#### Requirement:
Nothing but the lines below between the line holding "Schicken Sie mir Angebote! (49, 2369)" and the line holding "[Nächstes Aktuelle Ticketpreise", inclusive, should appear in the answer, each set down exactly.

#### Data supplied:
::::

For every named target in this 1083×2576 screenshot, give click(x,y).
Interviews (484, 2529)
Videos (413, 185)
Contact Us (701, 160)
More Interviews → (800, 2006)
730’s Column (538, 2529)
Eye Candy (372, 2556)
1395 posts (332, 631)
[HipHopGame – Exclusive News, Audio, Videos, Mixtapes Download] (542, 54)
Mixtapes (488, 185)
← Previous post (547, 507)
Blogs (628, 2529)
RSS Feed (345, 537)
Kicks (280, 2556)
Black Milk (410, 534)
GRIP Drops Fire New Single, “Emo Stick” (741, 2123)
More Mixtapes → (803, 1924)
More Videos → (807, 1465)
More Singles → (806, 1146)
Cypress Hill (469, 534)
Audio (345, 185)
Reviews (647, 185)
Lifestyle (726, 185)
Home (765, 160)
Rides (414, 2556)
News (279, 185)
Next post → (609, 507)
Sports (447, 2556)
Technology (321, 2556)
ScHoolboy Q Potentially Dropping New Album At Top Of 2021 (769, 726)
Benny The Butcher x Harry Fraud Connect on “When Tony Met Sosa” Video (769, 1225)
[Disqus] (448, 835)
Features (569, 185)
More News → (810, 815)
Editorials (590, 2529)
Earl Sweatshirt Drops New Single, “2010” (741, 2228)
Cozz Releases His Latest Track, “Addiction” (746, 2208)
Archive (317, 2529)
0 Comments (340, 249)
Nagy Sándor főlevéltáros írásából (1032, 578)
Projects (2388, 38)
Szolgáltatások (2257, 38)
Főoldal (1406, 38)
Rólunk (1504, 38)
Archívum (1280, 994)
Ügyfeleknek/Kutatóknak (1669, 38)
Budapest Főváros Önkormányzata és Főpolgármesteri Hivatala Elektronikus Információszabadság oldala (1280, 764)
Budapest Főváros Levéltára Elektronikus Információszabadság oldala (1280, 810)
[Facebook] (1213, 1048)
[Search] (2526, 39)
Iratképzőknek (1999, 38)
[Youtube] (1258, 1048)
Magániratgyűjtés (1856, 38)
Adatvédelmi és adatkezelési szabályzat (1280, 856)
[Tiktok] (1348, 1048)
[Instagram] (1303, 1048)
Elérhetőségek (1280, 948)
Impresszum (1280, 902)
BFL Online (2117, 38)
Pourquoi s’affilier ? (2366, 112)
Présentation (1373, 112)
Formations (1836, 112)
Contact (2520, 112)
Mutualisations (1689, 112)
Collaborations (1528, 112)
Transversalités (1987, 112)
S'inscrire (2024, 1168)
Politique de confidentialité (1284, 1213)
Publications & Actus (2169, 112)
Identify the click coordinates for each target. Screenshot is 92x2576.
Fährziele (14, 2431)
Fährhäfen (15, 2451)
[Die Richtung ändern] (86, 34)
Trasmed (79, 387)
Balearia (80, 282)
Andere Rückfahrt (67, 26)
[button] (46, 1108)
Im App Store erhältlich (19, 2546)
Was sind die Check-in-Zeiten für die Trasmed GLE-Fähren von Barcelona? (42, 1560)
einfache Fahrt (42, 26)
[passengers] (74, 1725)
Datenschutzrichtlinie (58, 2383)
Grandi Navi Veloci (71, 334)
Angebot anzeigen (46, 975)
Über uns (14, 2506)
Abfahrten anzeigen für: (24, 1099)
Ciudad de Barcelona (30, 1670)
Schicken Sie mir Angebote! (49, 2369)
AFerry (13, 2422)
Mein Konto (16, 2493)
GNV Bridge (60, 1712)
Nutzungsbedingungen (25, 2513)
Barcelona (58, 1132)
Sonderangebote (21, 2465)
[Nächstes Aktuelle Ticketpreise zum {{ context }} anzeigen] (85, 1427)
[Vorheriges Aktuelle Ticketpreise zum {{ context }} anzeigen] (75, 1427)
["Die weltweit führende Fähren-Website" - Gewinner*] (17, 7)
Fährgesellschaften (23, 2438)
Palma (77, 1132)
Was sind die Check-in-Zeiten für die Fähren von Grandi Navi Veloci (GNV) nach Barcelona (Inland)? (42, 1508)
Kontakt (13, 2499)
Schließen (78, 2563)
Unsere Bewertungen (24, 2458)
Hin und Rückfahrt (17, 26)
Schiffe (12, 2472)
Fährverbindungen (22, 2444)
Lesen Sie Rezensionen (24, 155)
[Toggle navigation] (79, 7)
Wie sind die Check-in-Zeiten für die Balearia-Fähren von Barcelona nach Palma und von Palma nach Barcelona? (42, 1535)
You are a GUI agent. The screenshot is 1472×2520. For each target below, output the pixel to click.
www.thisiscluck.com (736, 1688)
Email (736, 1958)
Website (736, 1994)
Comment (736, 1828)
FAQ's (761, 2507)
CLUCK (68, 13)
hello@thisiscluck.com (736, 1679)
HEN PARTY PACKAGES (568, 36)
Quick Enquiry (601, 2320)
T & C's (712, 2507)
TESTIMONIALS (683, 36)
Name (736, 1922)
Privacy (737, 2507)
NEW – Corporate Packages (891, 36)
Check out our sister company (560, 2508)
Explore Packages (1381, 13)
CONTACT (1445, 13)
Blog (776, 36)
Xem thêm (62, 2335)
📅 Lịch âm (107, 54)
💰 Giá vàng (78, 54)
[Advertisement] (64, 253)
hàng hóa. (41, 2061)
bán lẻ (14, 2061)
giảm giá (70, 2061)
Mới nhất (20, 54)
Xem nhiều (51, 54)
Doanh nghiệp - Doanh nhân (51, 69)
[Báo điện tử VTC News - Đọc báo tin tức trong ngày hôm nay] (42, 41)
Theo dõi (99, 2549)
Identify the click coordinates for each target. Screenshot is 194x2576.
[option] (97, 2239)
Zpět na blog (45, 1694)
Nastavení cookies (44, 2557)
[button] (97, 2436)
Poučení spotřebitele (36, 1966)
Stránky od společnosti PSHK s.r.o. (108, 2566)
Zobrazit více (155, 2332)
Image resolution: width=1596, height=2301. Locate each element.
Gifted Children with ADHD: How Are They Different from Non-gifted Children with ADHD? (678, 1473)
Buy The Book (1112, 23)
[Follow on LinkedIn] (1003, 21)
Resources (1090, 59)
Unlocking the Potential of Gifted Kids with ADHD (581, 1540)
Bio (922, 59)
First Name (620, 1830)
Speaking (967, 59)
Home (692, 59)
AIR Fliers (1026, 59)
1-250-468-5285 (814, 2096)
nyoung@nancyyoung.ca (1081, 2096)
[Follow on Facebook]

::::

#### Exercise solution:
Schicken Sie mir Angebote! (49, 2369)
AFerry (13, 2422)
Mein Konto (16, 2493)
GNV Bridge (60, 1712)
Nutzungsbedingungen (25, 2513)
Barcelona (58, 1132)
Sonderangebote (21, 2465)
[Nächstes Aktuelle Ticketpreise zum {{ context }} anzeigen] (85, 1427)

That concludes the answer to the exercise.